[Records from a data source]
○ ○ ○ ○ ○ ○ ○
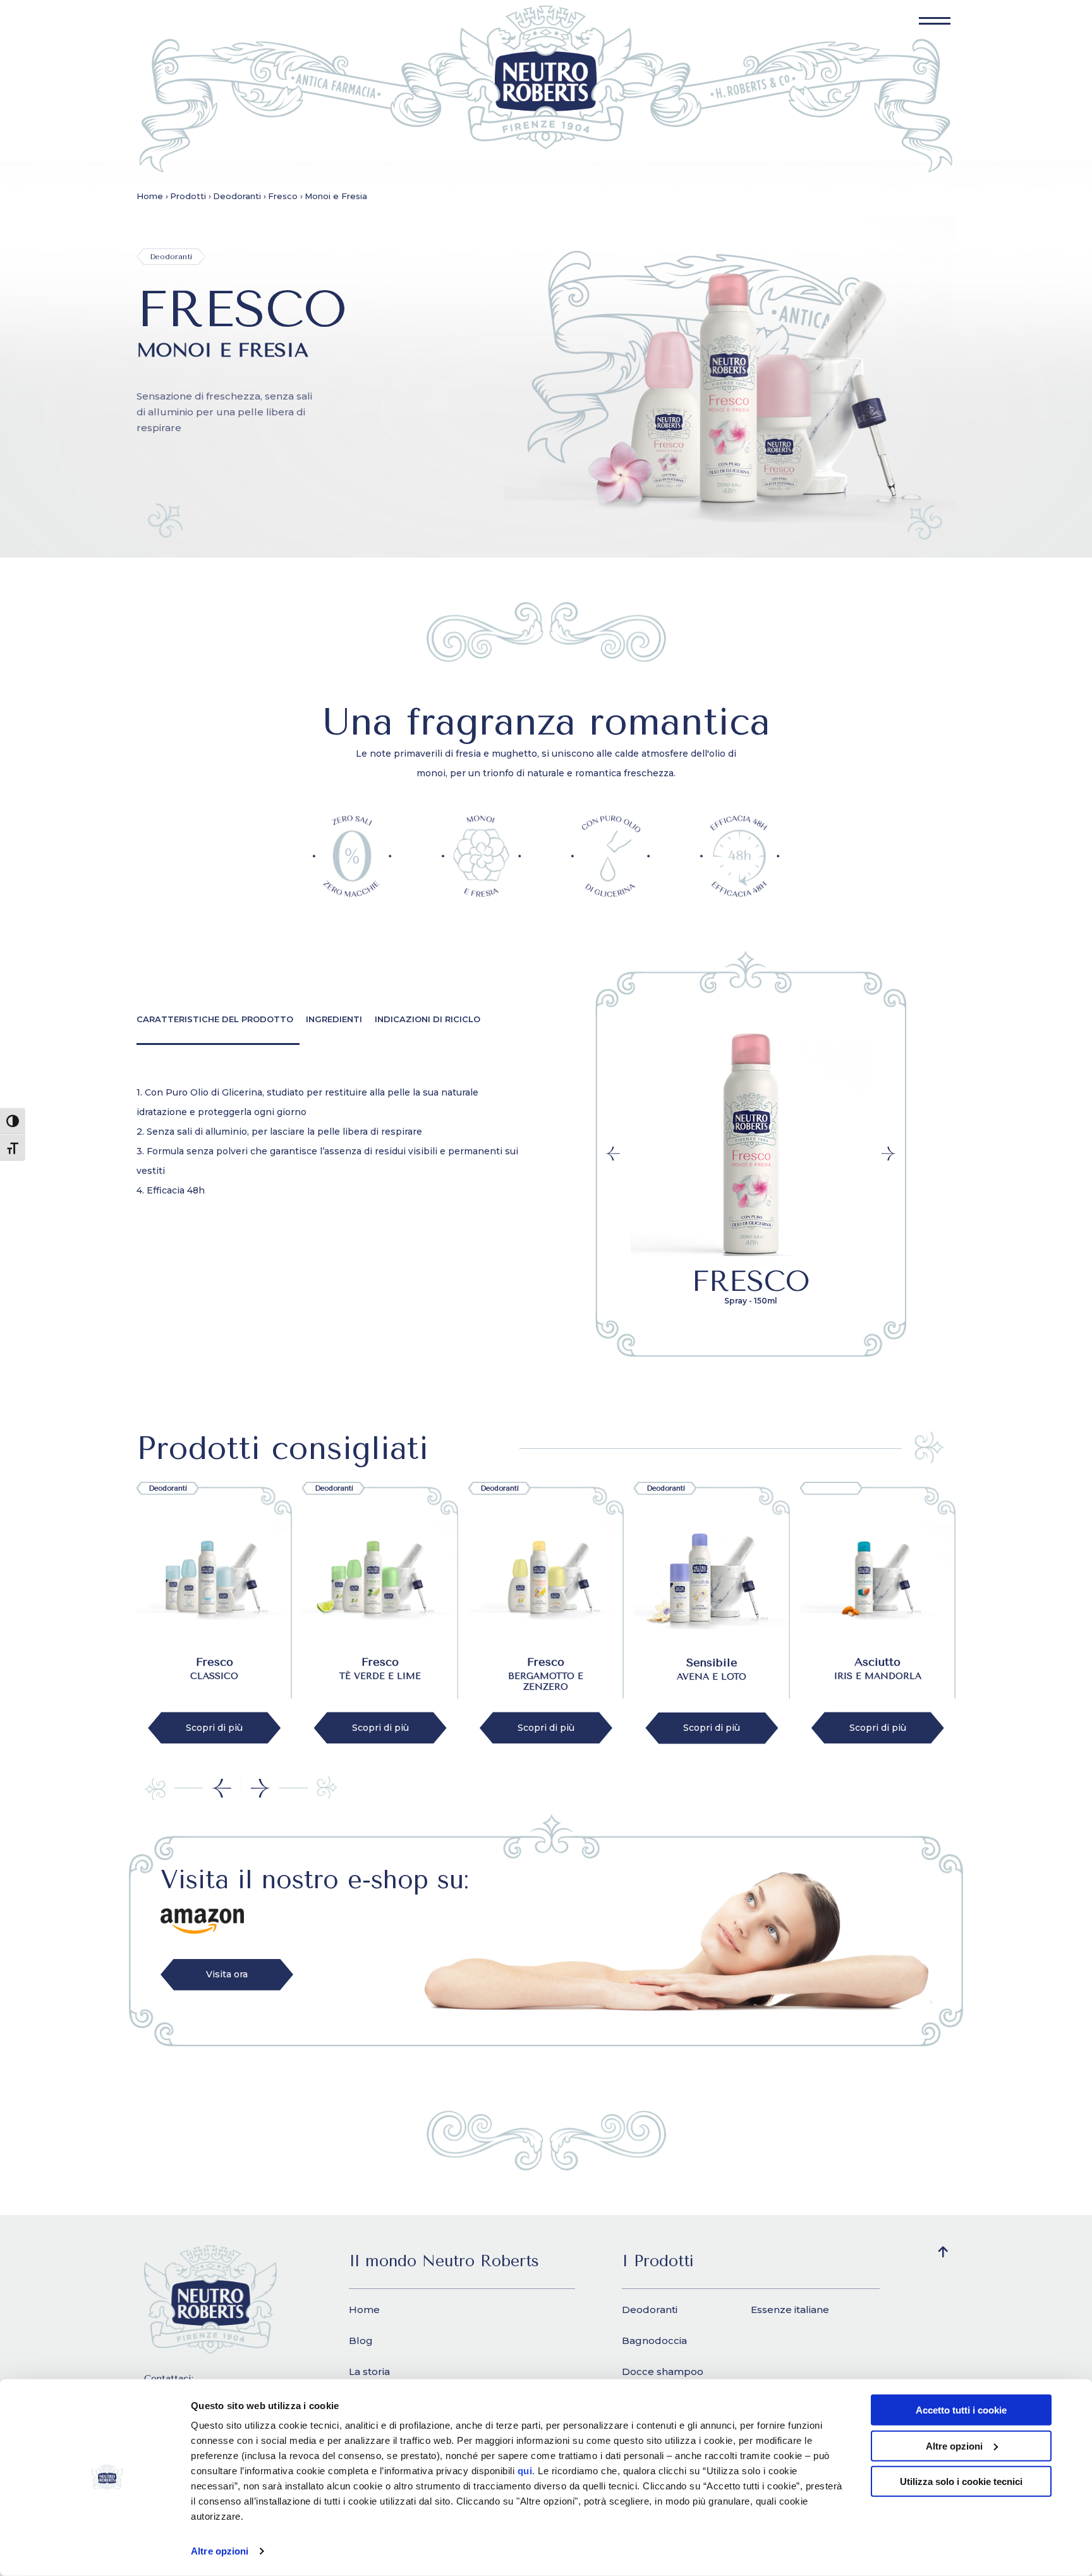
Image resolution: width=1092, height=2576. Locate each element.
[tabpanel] (331, 1141)
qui (525, 2470)
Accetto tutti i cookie (961, 2410)
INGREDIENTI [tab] (334, 1019)
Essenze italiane (790, 2310)
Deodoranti (649, 2310)
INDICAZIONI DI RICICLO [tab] (427, 1019)
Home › (152, 196)
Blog (361, 2341)
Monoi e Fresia (336, 196)
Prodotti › (190, 196)
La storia (369, 2371)
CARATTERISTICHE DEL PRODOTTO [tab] (214, 1019)
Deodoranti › (239, 196)
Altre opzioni (219, 2551)
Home (364, 2310)
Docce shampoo (662, 2371)
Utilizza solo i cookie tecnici (961, 2481)
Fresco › (285, 196)
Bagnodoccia (654, 2341)
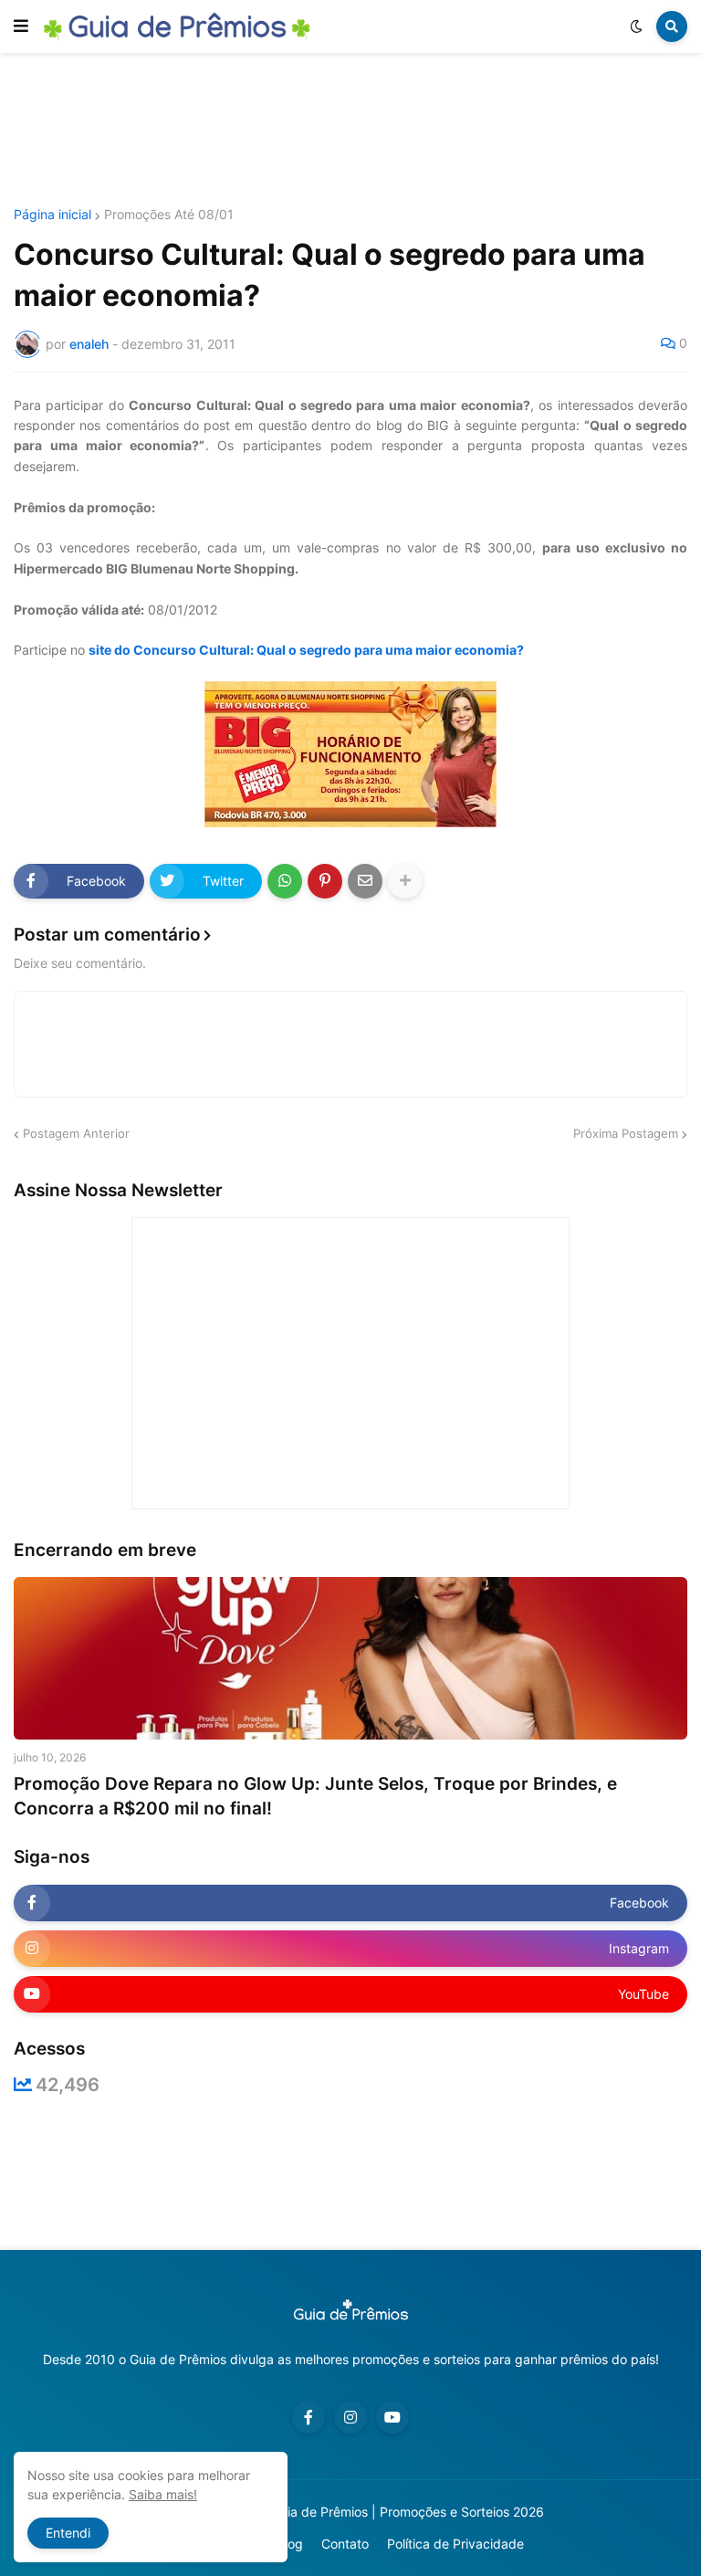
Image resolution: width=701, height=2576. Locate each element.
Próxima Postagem (625, 1133)
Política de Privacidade (455, 2543)
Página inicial (52, 214)
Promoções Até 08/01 (169, 214)
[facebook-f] (308, 2417)
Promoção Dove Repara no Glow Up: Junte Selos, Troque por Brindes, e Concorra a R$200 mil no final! (315, 1796)
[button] (21, 26)
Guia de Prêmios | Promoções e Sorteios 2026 (407, 2511)
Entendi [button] (68, 2532)
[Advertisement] (350, 130)
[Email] (365, 881)
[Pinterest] (325, 881)
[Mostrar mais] (405, 881)
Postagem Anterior (76, 1133)
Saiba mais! (163, 2494)
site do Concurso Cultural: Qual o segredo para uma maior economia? (306, 649)
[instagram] (350, 2417)
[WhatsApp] (284, 881)
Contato (345, 2543)
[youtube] (392, 2417)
○ ○ ○ ○ ○ ○ ○
* _ASSIGNED TASK_: For the word "Promoções", show every line of the entries that holds it.

* _TASK SOLUTION_:
Promoções Até 08/01 (169, 214)
Guia de Prêmios | Promoções e Sorteios 2026 (407, 2511)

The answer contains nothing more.